ArcelorMittal : Optimising issues
A minority of visitors are presented with a distorted site.
The Site
ArcelorMittal, the world’s leading steel company, does not provide a consistent viewing experience for visitors to its global site.
ArcelorMittal’s home page is styled to emphasise a structure built on three horizontally layered blocks: a coloured header strip that includes utilities, search field and primary navigation headings: a picture strip for themed highlights; and tabulated content tasters (news, press releases, featured content etc). On inside pages there is no picture strip and the section navigation is carried in a left-hand column; sub-section menus display inside this, to the right, with main content occupying the rest of the page. However, the appearance of pages on screen is not the same universally.

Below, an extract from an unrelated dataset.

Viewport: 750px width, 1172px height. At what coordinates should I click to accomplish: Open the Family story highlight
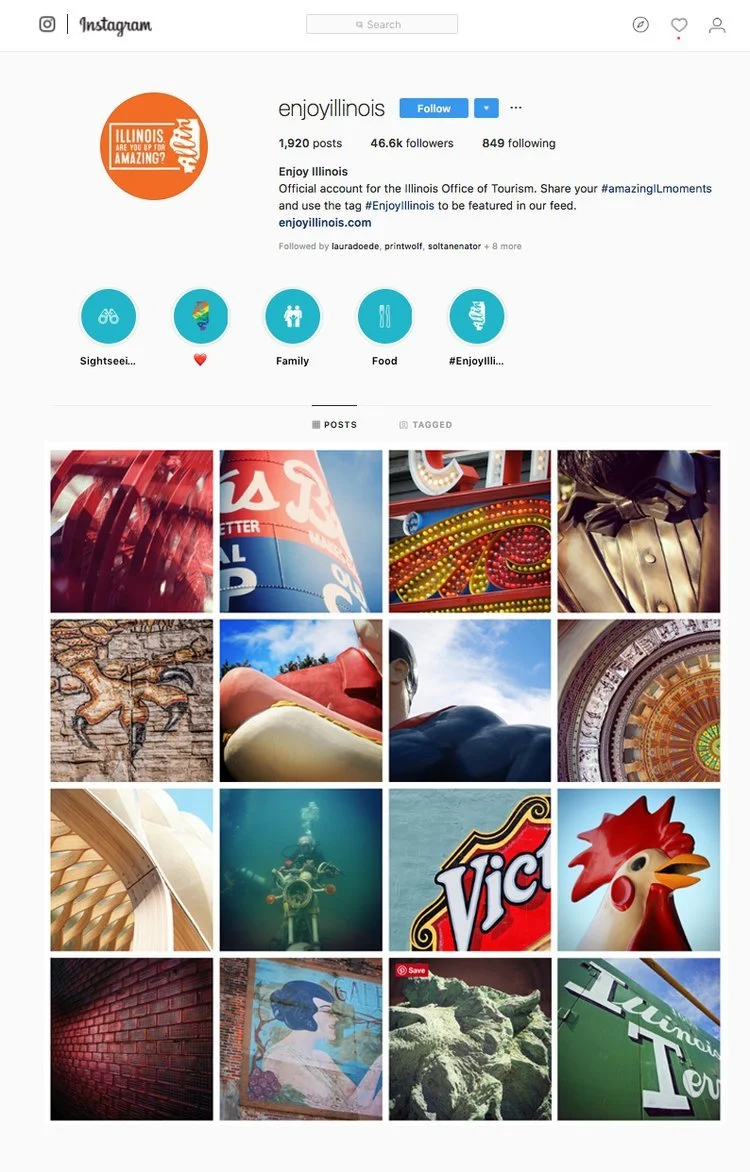pos(292,316)
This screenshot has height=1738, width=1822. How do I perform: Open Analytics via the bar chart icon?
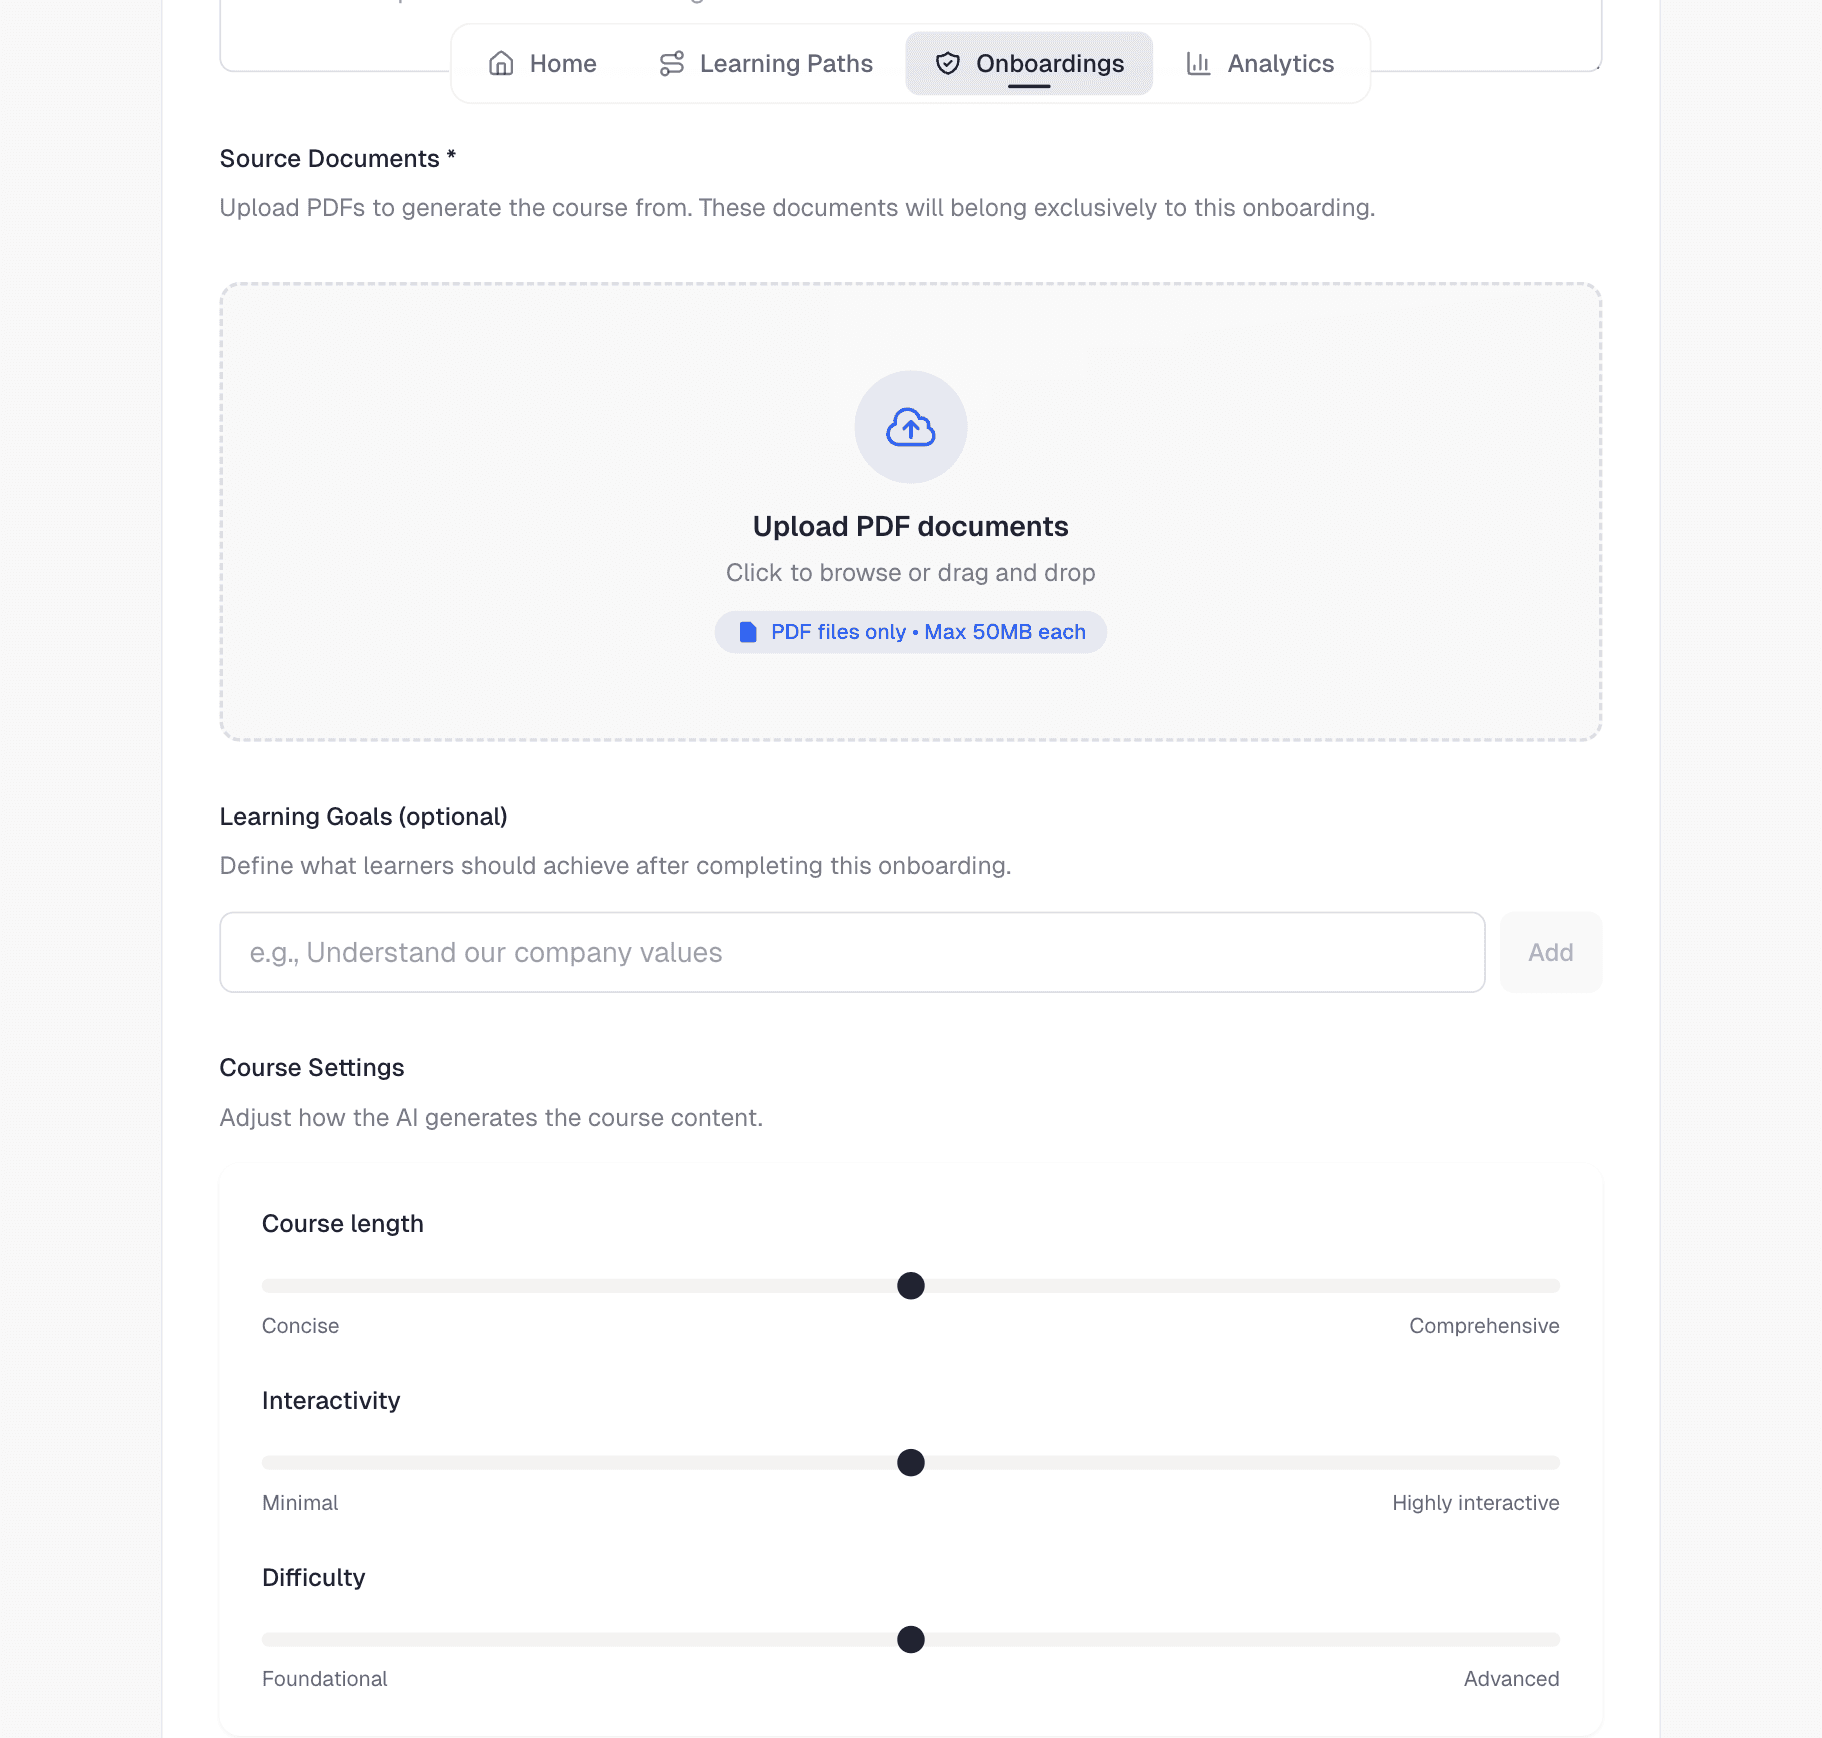tap(1198, 63)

Visitors using a Mac operating system with either Firefox or Safari as their browser are presented with a distorted view of the home page in which various elements break the bounds of the structure: the picture strip extends considerably to the right, as do the utility options and the search field; elements of the highlights table are also pushed down and out of the table. On inside pages, the display of sub-menus pushes the main content down and below the line of the navigation columns, giving the impression of no content. Users of the Chrome browser in Mac and of Firefox, Safari, Chrome and Internet Explorer on a PC are presented with undistorted pages.
The Takeaway
ArcelorMittal has used the styling of is site and an unusual display format for its section navigation to produce a corporate site that is distinctive while doing no more than pushing the bounds of convention. Users will not feel intimidated or estranged by the environment it creates – unless they are among the majority of Mac users running Firefox or Safari browsers. In which case, they get not only a distorted home page but a site rendered effectively unusable by the displacement of content by navigation.
This isn’t a new issue for ArcelorMittal – the site has been this way since it was launched in this form – so it has presumably taken a dismissive view on how many of the Mac-using minority (8-10 per cent of the computer market by some counts, though there is no accepted estimate) are likely to visit the site. However, given the official advice currently being given by the French and German governments to avoid Internet Explorer (in the wake of the Google hacking incident in China), now might be a timely moment for everyone to make sure their site is optimised in Firefox and Safari regardless of what operating system it is being run on.